Scan the lines below and report each one containing "dropdown" by copying it.

Data entries
* * * * * * *

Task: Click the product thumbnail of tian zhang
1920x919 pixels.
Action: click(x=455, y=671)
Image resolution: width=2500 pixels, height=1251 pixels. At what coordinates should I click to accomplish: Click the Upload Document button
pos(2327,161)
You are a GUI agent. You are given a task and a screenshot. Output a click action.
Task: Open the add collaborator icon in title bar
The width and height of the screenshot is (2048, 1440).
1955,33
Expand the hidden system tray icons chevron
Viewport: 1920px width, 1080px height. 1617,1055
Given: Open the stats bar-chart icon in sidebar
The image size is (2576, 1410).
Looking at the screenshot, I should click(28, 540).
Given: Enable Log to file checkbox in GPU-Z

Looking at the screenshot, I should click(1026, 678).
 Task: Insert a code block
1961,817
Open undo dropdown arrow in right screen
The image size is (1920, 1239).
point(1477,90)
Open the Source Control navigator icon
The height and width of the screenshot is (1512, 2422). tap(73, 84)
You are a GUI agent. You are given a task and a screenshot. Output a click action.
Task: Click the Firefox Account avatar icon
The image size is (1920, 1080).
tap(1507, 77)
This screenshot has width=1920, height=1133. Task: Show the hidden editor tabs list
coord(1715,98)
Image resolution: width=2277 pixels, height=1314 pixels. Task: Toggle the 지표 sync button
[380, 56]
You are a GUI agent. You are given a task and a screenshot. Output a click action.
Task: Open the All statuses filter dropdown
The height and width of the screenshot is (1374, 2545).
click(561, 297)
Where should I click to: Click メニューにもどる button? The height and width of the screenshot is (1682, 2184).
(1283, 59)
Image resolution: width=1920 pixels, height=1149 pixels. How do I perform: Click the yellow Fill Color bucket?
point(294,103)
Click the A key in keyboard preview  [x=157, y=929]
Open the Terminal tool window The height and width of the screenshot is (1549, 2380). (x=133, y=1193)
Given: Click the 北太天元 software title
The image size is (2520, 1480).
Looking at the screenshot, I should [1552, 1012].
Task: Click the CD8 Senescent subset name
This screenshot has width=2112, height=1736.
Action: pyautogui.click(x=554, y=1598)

* * * * * * *

**Solution to the problem:**
Open undo dropdown arrow in right screen
Task: Open the All statuses filter dropdown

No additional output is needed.